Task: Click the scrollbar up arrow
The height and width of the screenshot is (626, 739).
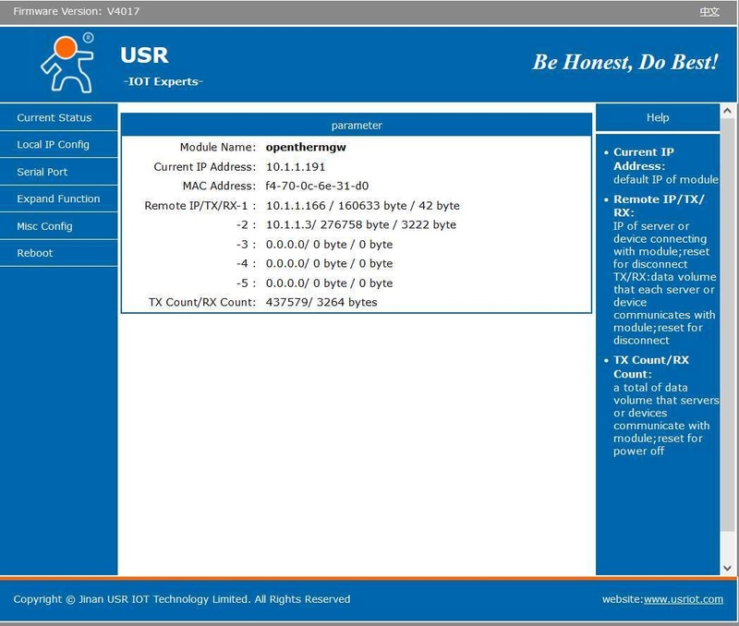Action: click(727, 111)
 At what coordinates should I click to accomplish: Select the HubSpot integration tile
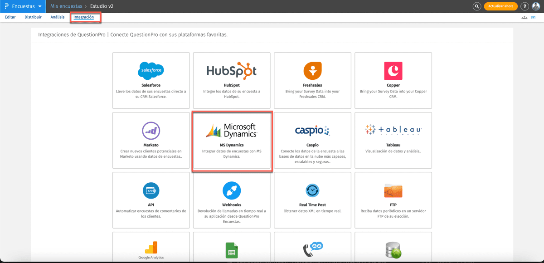pos(232,80)
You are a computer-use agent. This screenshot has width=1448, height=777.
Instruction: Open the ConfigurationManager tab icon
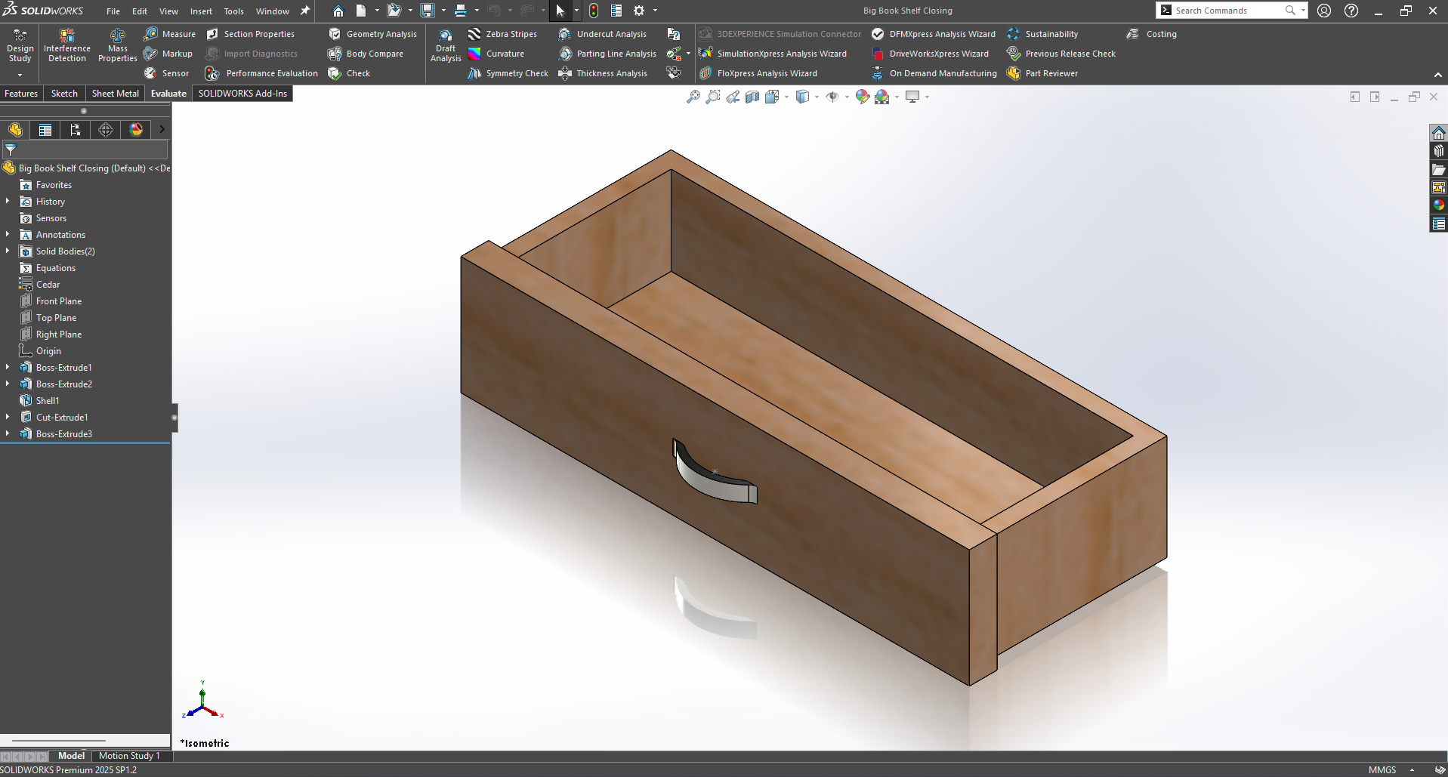(x=76, y=130)
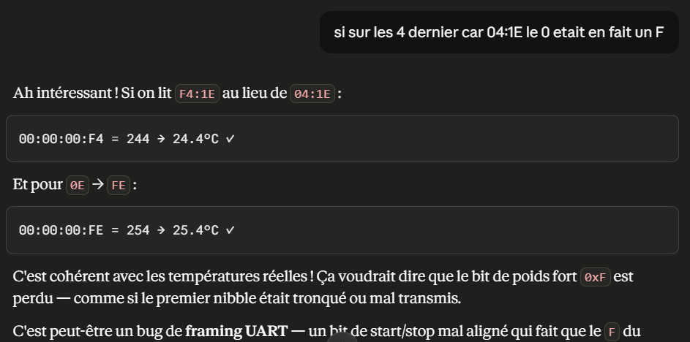This screenshot has width=690, height=342.
Task: Click the code block showing 25.4°C
Action: 342,230
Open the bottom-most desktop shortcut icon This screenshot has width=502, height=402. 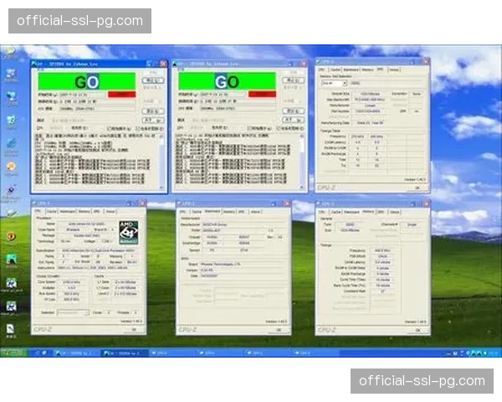point(11,329)
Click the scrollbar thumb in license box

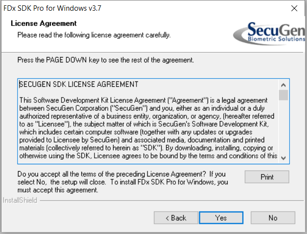point(283,95)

────────────────

TASK BRIEF: Your answer should be the exact lines above from the one containing "The height and" through the one containing "You are a computer-use", with both end lines kept and the pictures removed, please.

ANSWER FOR THIS EXERCISE:
The height and width of the screenshot is (626, 739).
Action: click(727, 111)
 At what coordinates should I click to accomplish: Select the HubSpot integration tile
pos(232,80)
You are a computer-use agent. This screenshot has width=1448, height=777.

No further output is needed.